* _Given records_:
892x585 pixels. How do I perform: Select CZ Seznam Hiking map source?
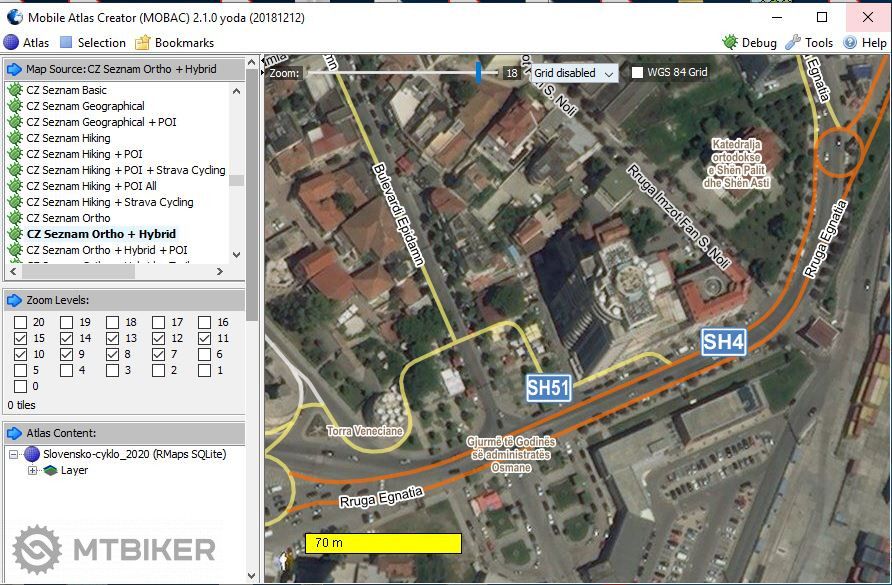[68, 138]
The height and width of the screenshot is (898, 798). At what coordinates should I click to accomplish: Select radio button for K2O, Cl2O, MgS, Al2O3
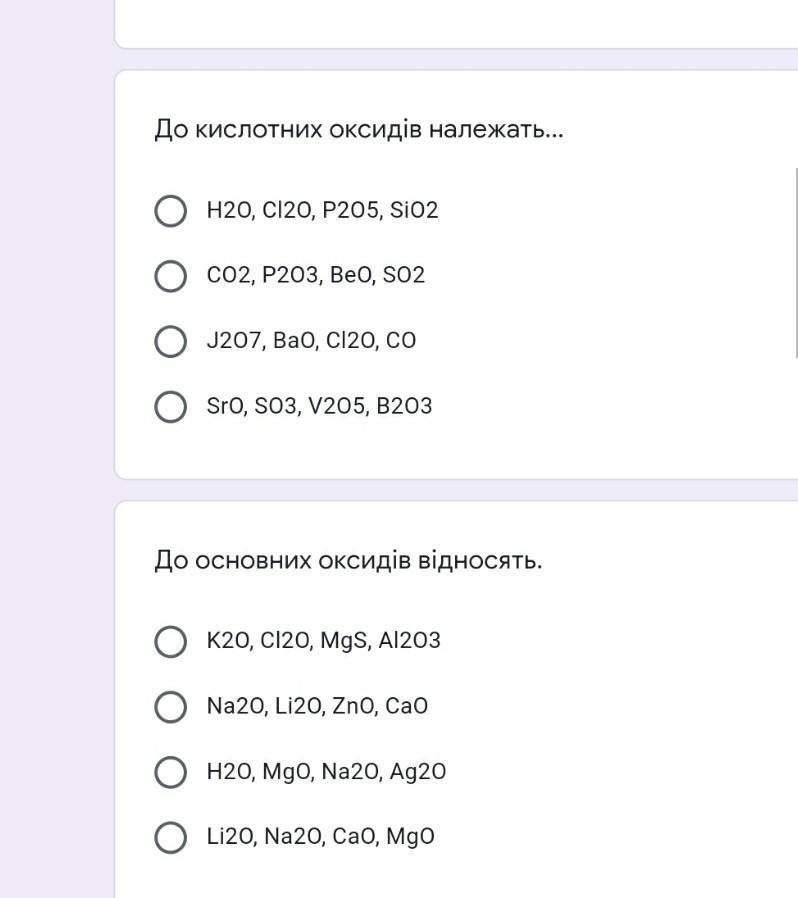171,641
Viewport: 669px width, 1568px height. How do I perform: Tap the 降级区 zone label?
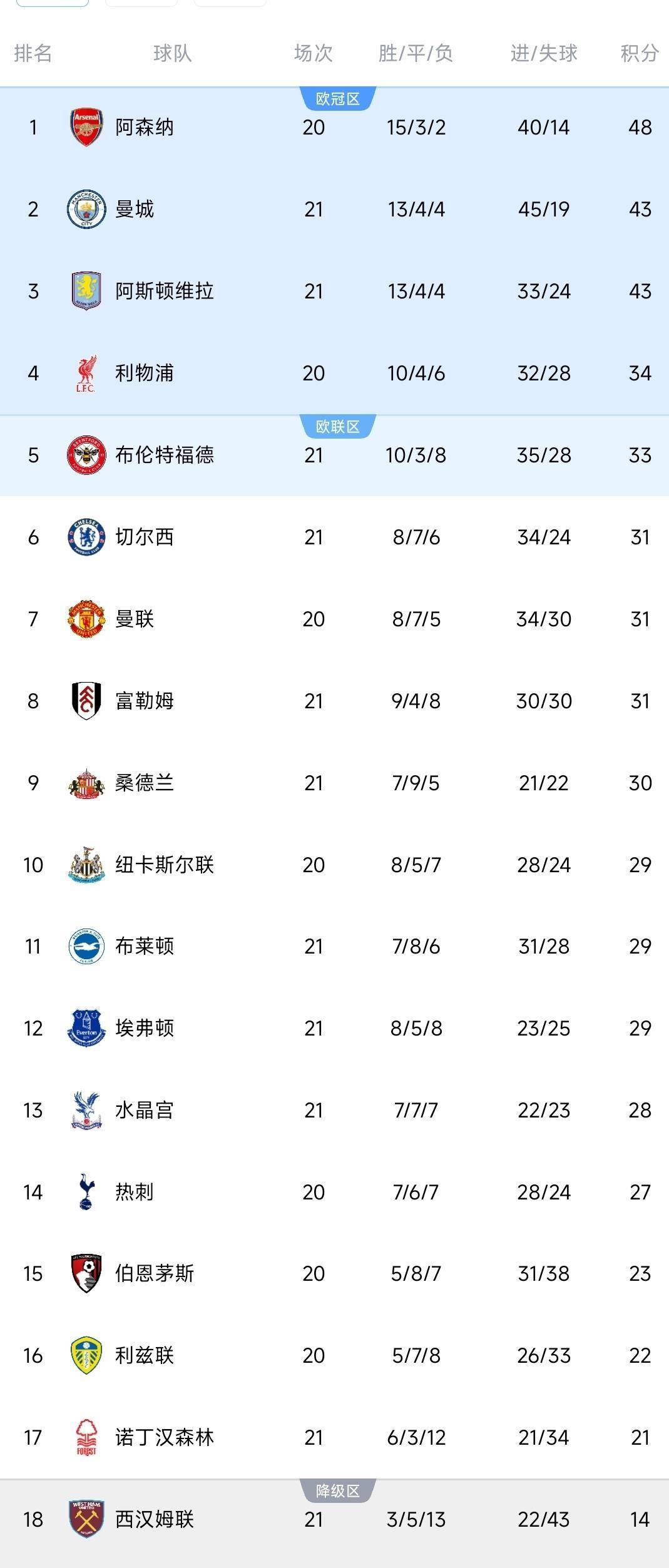tap(338, 1491)
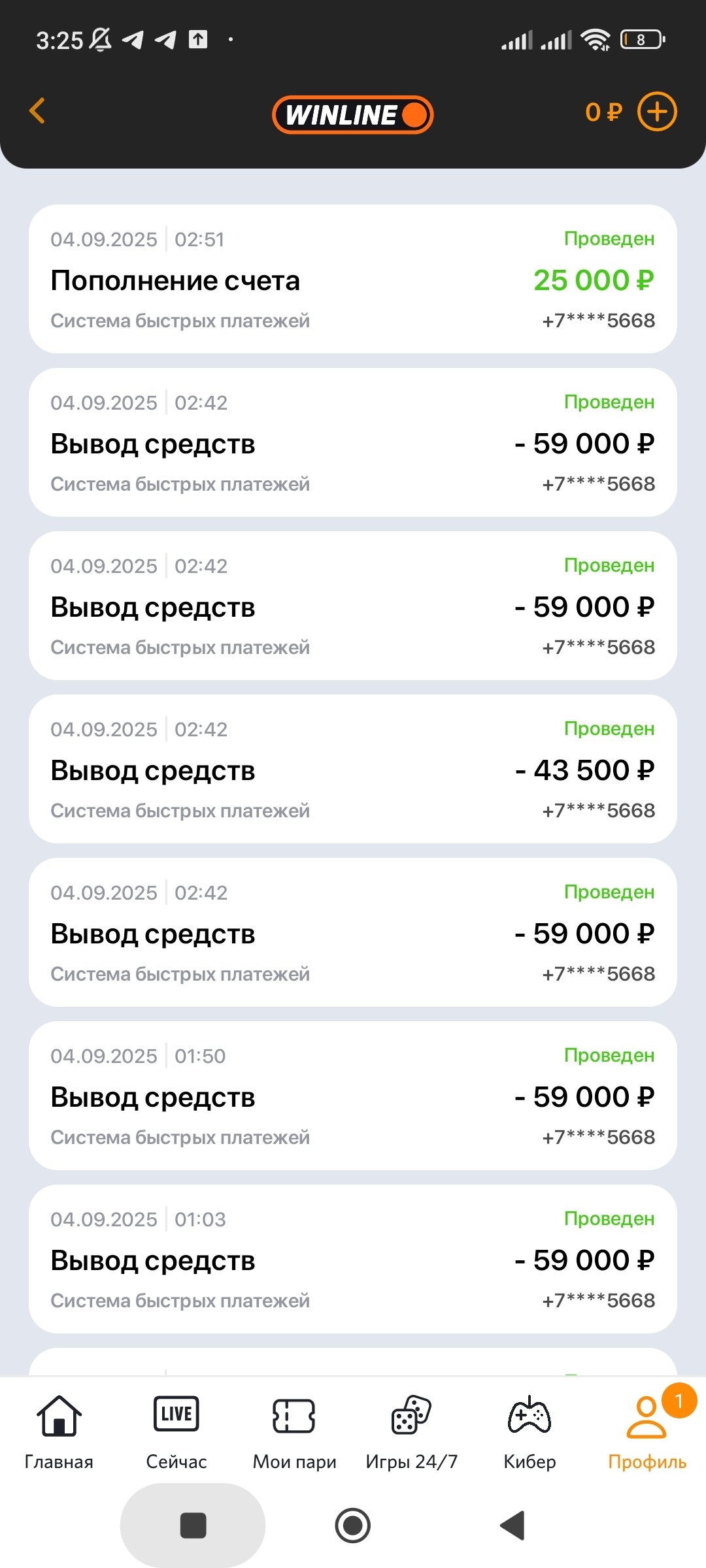Open the 43 500 ₽ withdrawal entry
This screenshot has width=706, height=1568.
[x=353, y=769]
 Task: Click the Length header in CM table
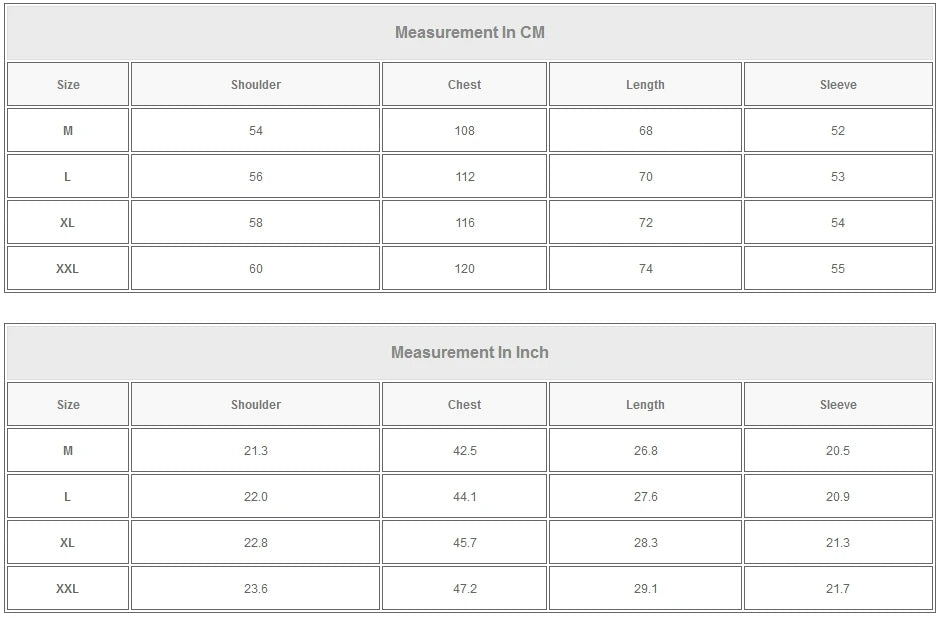[645, 85]
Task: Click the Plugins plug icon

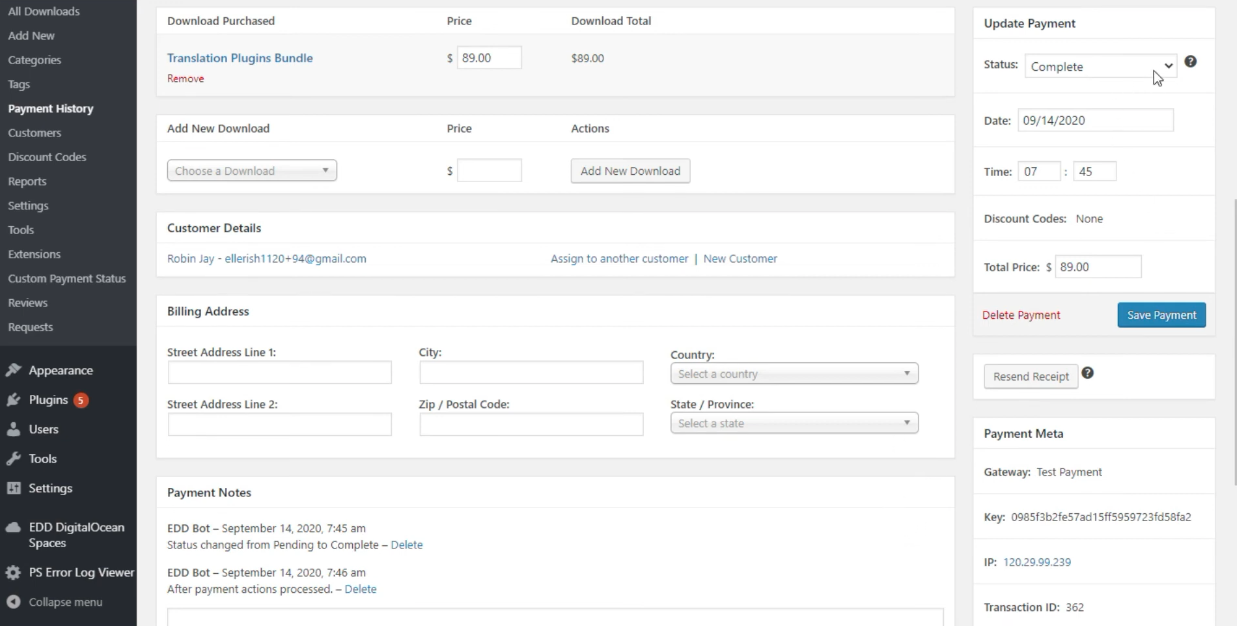Action: 13,400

* _Task instructions_:
Your copy must hold every record above in its exact wording and must hold no pictures.

* _Exercise output_:
892x585 pixels. How do I perform: Select CZ Seznam Hiking map source?
[68, 138]
The height and width of the screenshot is (898, 798). At what coordinates should I click to accomplish: Select radio button for K2O, Cl2O, MgS, Al2O3
171,641
Viewport: 669px width, 1568px height. How do I perform: Tap the 降级区 zone label?
tap(338, 1491)
Open the 43 500 ₽ withdrawal entry
This screenshot has width=706, height=1568.
[x=353, y=769]
 Task: Click the Length header in CM table
[645, 85]
Task: Click the Plugins plug icon

Action: 13,400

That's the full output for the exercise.